Since then, as Mugisha has emerged as the country’s most prominent LGBTQ rights activist, the perils have multiplied. In 2011, his friend and colleague David Kato was bludgeoned to death. Mugisha regularly receives death threats.
Politicians and religious organizations have fanned anti-gay sentiment and lobbied for harsh legislation, culminating in parliament’s passage last month of a bill that would criminalize even identifying as LGBTQ.
“The Ugandan population has been radicalized to fear and hate homosexuals,” Mugisha, 38, told Reuters during an interview outside the capital, Kampala.
“If I was seven, nine, twelve, fourteen, I don’t think I would tell anyone I am gay right now,” he said.
And yet, Mugisha says he will not give an inch in the face of the new bill, which is awaiting President Yoweri Museveni’s signature.
The bill passed with near unanimous support in parliament.

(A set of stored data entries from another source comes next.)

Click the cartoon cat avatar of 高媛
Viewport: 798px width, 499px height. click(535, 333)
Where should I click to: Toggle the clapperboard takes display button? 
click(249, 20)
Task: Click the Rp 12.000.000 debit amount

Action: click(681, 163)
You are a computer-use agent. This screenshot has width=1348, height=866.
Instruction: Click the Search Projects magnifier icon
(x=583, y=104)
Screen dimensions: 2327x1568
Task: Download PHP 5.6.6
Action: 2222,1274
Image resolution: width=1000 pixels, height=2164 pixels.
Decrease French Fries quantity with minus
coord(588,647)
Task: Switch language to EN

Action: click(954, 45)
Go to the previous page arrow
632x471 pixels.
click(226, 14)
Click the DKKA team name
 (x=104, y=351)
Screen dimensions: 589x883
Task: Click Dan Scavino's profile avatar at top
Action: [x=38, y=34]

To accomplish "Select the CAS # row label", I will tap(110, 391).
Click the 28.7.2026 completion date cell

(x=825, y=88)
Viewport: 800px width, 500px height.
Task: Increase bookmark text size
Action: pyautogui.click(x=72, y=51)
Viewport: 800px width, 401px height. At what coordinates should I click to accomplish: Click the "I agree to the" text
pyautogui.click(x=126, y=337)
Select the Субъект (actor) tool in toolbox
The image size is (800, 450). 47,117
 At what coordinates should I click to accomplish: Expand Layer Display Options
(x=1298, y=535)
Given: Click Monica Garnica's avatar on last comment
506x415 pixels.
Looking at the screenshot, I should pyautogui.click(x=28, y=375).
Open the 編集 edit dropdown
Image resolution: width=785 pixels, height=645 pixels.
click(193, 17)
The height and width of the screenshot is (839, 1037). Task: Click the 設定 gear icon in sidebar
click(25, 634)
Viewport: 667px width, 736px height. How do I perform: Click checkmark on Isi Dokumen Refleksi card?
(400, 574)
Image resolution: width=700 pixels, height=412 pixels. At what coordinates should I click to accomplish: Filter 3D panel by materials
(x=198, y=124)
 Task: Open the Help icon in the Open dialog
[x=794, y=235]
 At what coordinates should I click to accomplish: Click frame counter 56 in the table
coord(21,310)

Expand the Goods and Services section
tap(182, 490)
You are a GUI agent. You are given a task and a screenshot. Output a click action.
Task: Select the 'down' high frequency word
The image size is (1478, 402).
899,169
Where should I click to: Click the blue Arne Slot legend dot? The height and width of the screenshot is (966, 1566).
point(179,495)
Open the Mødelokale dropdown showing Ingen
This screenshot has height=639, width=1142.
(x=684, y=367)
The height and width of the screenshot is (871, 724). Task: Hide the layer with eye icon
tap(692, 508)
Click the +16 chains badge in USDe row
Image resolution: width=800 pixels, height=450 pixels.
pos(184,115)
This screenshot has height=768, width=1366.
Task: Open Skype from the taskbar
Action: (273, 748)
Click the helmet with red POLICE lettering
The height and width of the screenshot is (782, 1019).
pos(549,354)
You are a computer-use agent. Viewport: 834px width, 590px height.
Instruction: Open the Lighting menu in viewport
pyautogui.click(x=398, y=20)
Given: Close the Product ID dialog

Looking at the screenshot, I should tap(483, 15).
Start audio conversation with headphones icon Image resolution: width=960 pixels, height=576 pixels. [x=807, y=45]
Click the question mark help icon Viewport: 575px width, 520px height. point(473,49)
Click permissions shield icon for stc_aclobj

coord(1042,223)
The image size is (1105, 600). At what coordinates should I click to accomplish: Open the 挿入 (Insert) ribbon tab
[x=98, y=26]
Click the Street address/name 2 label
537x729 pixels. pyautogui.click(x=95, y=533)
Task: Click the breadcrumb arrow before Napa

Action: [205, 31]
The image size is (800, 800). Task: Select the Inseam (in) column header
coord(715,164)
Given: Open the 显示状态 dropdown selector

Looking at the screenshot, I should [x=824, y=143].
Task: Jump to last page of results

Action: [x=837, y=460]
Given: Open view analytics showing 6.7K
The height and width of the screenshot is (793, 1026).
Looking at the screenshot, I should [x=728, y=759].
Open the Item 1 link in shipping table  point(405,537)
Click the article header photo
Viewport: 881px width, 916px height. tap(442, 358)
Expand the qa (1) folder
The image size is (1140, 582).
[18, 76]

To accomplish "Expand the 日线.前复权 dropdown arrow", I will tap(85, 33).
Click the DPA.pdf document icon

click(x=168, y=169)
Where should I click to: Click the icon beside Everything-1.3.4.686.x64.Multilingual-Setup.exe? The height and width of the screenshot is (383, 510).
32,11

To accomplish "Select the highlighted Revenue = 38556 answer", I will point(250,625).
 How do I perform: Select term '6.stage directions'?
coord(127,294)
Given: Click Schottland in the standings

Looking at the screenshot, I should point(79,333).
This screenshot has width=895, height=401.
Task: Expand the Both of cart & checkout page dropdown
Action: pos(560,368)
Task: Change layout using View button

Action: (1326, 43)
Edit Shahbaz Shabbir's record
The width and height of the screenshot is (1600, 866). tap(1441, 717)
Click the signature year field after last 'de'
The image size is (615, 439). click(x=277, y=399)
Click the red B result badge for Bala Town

If Museveni signs it — as he is widely expected to — Mugisha’s work could land him in jail under a provision that punishes the “promotion” of homosexuality with up to 20 years in prison.
But Mugisha said he feels an obligation to fight back on behalf of LGBTQ Ugandans, many of whom have left the country or fled their homes for safe houses since the bill was passed.
“I guess I am going to be in trouble a lot, because I am not going to stop,” Mugisha said.
The bill also imposes the death penalty for so-called aggravated homosexuality, which includes having gay sex while HIV-positive.
Coming out
A practicing Catholic typically seen in a blue suit and white shirt, Mugisha had what he calls a normal childhood, going to school and playing soccer in his Kampala neighborhood.
He realized he was gay as early as the age of seven but did not start to come out until he was 14. His parents turned to prayer and traditional healers before landing somewhere between denial and acceptance, he said.
Mugisha said he encountered no overt hostility from friends about his sexuality, although some kept their distance for fear they would be suspected of being gay themselves.
In 2007, Mugisha took over leadership of Sexual Minorities Uganda (SMUG), an advocacy group he had earlier joined as an activist.
In the following years, he saw a hardening of anti-LGBTQ views, which he attributes to campaigning by ultra-conservative Christian groups, some from the United States.
“Homophobia and this whole anti-gay sentiment are Western. They are not Ugandan,” he said.
Same-sex relations were first criminalized in Uganda under British colonial rule. Mugisha said historically Ugandans “frowned” upon homosexuality but did not want to harm gay people.
Ugandan officials, by contrast, often say LGBTQ rights are a Western imposition.
Mugisha’s friend Kato was killed in 2011 months after a local newspaper printed the names, photographs and addresses of him and others in the LGBTQ community and called for them to be hanged.
The police said the murder was unconnected to his sexual identity, but Mugisha is certain that it was.
He considered leaving Uganda then, but he stayed and led the campaign against a law enacted in 2014 that stiffened penalties for same-sex relations.
That law was ultimately voided by the courts on procedural grounds and Mugisha is hoping for a similar outcome this time.
“Many people are going to … challenge this law,” he said. “Looking at this legislation, I do not think it will survive.”